Lines after the one containing "Given: Click Spencer Mobley's avatar photo" are to be omitted; print exactly each line from the start of the records up to and including it.

Content starts

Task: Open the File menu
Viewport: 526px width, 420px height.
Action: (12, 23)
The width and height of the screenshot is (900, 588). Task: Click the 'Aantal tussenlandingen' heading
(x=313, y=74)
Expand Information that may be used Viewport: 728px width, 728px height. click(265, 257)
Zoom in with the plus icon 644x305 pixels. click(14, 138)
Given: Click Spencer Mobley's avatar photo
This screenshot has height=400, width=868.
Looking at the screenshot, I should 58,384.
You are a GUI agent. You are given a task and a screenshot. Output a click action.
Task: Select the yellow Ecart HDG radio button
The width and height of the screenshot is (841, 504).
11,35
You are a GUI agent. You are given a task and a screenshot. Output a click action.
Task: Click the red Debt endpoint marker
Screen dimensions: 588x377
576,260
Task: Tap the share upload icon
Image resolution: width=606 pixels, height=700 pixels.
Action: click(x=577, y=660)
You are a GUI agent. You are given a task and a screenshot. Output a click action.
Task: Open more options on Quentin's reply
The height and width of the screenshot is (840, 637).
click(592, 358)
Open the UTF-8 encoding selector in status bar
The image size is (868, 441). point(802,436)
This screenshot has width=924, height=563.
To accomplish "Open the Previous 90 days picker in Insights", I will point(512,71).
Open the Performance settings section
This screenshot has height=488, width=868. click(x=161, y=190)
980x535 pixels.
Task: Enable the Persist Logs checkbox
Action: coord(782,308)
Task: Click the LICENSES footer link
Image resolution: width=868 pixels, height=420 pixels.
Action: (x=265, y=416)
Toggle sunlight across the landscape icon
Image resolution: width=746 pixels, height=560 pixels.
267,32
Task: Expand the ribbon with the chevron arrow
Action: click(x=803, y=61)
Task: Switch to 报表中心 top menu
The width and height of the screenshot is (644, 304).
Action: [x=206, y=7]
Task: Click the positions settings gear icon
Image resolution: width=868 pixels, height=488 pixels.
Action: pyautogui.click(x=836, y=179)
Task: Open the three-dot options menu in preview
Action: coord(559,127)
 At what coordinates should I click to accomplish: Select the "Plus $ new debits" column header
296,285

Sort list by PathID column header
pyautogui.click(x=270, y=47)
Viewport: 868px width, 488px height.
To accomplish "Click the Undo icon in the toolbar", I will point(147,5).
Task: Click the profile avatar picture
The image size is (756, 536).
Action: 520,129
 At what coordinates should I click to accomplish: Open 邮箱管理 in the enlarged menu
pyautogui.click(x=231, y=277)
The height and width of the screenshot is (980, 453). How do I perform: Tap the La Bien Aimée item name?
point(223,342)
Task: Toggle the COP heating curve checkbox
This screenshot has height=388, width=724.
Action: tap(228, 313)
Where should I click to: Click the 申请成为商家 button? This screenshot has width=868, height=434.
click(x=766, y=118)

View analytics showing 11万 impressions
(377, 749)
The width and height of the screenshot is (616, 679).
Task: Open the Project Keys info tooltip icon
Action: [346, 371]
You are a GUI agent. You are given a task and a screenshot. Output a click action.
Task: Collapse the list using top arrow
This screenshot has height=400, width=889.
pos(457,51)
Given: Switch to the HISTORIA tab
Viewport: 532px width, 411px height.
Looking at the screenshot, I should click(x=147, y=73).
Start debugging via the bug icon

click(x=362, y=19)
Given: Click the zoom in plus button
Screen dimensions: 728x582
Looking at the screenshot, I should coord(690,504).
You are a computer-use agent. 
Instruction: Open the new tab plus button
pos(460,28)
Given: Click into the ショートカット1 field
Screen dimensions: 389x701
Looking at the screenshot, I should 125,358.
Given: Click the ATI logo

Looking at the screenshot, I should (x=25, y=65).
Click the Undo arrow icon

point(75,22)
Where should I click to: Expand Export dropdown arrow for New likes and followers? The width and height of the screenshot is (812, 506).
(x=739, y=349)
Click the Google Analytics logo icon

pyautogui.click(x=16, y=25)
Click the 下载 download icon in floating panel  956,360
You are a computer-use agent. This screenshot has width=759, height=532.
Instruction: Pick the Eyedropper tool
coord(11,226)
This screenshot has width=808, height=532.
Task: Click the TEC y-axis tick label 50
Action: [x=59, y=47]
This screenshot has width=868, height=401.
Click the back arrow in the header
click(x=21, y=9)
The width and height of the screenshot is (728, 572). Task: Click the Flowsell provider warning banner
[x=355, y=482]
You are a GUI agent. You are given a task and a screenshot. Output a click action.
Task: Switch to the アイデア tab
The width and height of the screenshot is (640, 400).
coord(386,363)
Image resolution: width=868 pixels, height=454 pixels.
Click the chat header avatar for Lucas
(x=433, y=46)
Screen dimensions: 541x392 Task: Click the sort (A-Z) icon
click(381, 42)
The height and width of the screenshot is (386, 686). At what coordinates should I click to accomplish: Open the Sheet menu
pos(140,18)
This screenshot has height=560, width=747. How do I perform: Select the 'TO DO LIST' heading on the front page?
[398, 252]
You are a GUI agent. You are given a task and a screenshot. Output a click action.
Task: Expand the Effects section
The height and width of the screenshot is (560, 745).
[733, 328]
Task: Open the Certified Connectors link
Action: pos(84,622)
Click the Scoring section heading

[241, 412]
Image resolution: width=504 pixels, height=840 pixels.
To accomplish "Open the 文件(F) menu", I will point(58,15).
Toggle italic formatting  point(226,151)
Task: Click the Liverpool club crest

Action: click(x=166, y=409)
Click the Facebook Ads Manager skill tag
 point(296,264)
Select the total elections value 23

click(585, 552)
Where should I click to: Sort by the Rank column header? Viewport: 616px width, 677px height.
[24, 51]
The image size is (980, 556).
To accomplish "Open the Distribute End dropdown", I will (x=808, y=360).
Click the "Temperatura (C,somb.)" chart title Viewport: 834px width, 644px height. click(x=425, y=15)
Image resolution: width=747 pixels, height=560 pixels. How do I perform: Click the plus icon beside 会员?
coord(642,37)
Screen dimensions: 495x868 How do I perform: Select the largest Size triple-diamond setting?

Content ends

• TASK SOLUTION:
Task: Open the File menu
Viewport: 526px width, 420px height.
Action: (12, 23)
The width and height of the screenshot is (900, 588). Task: Click the 'Aantal tussenlandingen' heading
(x=313, y=74)
Expand Information that may be used Viewport: 728px width, 728px height. click(265, 257)
Zoom in with the plus icon 644x305 pixels. click(14, 138)
Given: Click Spencer Mobley's avatar photo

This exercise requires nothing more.